Por el momento, el funcionario del área social no quiere saber nada con una patriada municipal de resultado prácticamente cantado. Así lo reconoció un cercano colaborador suyo, en una charla de café.
Es más: en el entorno de Molina interpretan que "mandarlo” a jugar en Santa Lucía sería prácticamente una penalización. Igualmente, el ministro ha ratificado –cada vez que tuvo la ocasión- su fidelidad política al gobernador. Difícilmente se atreviera a rechazar el desafío, si existiera el pedido oficial.
En la encuesta del IOPPS, el tercer oficialista mejor posicionado en intención de voto fue el ex intendente Aníbal Fuentes, con el 7,8%. Sin embargo, el ex jefe comunal tendrá que limar algunas asperezas internas remanentes de su paso por la Junta Departamental que todavía raspan y arden.

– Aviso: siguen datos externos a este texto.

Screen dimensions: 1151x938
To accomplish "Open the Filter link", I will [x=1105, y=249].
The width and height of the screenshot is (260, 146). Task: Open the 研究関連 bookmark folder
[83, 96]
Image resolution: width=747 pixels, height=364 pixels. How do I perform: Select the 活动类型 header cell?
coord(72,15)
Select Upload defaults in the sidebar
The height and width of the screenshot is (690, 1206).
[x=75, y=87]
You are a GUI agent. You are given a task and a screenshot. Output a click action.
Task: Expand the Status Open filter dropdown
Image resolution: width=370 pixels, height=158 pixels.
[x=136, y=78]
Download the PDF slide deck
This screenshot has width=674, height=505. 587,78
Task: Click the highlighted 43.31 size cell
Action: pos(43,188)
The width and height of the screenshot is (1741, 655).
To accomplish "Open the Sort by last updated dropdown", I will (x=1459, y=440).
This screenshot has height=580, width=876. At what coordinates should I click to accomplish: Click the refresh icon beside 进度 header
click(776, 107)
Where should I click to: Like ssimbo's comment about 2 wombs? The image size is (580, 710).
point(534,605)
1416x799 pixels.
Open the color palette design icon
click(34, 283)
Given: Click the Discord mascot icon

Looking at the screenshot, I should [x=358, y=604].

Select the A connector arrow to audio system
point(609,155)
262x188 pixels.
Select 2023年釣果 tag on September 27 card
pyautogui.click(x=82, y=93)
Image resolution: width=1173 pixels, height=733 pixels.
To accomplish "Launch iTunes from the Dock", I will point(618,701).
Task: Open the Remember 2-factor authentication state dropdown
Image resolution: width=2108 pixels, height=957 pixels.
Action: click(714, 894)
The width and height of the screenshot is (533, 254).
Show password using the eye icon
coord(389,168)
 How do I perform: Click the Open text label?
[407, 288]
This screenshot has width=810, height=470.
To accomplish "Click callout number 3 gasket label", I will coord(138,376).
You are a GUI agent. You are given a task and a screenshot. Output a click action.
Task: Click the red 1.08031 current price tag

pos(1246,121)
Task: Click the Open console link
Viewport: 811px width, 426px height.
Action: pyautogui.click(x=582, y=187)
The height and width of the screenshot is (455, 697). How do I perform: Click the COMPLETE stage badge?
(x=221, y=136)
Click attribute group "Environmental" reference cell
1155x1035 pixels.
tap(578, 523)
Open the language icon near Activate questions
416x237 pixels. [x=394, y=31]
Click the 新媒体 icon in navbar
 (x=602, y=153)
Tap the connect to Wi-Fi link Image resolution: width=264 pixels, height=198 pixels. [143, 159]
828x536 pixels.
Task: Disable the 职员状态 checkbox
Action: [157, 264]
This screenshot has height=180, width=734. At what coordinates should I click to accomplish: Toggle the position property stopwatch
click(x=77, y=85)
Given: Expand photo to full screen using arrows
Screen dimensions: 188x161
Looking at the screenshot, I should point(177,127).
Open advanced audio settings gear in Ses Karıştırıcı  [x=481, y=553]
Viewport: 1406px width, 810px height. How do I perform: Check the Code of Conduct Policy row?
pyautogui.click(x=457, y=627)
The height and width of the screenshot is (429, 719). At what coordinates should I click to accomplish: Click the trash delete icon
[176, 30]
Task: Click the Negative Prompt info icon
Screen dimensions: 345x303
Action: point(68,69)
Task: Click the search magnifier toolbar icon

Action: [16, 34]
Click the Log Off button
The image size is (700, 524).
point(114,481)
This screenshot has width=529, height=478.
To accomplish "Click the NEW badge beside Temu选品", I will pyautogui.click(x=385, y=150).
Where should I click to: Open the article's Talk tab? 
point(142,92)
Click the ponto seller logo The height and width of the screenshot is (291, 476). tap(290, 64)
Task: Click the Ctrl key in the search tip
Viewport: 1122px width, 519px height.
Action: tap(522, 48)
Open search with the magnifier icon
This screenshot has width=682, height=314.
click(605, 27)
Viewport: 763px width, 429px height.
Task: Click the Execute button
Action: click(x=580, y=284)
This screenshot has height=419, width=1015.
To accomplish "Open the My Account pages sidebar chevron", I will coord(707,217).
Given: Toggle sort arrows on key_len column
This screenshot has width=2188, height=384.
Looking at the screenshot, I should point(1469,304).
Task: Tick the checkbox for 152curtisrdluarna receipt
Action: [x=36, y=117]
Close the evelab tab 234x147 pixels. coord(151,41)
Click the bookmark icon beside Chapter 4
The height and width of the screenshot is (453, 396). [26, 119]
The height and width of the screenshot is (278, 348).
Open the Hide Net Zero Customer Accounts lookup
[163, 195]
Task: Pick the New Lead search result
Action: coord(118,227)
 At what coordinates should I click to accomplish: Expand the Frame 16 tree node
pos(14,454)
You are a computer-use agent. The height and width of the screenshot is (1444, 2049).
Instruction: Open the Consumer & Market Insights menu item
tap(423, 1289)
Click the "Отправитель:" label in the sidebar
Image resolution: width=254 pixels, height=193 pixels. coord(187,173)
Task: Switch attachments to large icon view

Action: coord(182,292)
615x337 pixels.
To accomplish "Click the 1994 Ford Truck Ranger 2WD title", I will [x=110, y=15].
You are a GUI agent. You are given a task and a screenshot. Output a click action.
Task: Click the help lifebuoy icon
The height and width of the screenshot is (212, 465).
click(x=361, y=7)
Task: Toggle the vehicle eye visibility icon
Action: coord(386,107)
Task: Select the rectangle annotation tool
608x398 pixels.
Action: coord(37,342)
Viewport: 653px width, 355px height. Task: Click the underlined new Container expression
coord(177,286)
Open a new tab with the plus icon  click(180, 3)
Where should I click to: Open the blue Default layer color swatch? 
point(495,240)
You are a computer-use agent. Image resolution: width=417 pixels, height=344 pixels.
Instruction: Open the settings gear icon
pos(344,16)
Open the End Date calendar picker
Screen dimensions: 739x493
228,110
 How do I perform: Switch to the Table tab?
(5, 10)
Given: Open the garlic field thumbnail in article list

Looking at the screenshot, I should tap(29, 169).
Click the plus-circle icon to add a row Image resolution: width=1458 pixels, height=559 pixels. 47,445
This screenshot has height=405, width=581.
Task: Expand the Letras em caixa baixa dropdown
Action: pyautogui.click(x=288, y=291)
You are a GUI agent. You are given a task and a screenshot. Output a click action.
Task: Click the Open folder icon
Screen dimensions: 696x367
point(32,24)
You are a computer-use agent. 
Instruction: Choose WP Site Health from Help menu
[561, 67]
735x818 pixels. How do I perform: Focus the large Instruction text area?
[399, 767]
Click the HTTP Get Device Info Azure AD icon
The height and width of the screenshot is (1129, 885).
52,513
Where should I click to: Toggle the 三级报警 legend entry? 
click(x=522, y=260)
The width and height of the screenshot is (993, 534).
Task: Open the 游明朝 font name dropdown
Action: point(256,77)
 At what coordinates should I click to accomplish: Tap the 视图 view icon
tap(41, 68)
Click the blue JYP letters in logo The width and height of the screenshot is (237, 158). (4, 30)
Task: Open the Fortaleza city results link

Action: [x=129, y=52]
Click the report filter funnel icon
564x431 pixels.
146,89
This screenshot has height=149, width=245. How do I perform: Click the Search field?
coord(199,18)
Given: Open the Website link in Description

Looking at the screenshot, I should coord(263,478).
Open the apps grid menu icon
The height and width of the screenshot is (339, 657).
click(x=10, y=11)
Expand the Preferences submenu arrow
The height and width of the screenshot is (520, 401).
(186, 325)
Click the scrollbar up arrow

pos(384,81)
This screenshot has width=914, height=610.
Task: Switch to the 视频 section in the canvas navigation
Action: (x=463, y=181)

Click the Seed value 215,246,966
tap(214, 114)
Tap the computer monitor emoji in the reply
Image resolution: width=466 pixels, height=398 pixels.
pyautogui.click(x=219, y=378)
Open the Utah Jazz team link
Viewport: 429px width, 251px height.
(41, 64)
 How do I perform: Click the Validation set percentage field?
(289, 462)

Más lejos todavía apareció en el ranking del IOPPS el recientemente asumido diputado Nelson Campero, con el 2,2%. Un reconocido militante peronista del municipio, hoy segunda autoridad de la Junta Departamental detrás de Ruiz Álvarez. Un verdadero soldado de la causa, que tiempo atrás reconoció que están pagando responsabilidades por errores del pasado. Elogió la gestión de Orrego. Y abrió la puerta de par en par si el ministro Molina decidiera bajar al terreno departamental.
En Santa Lucía es banca el basualdismo. A punto tal, que el senador Roberto Basualdo barajó/baraja la idea de un cambio de hermanos: proyectar a Marcelo Orrego como candidato a gobernador e impulsar al presidente del Concejo Deliberante, Juan José "Canqui” Orrego como intendente. El jefe comunal contestó con un rotundo "no”. Dijo que se queda en el municipio. Y en el oficialismo tomaron nota.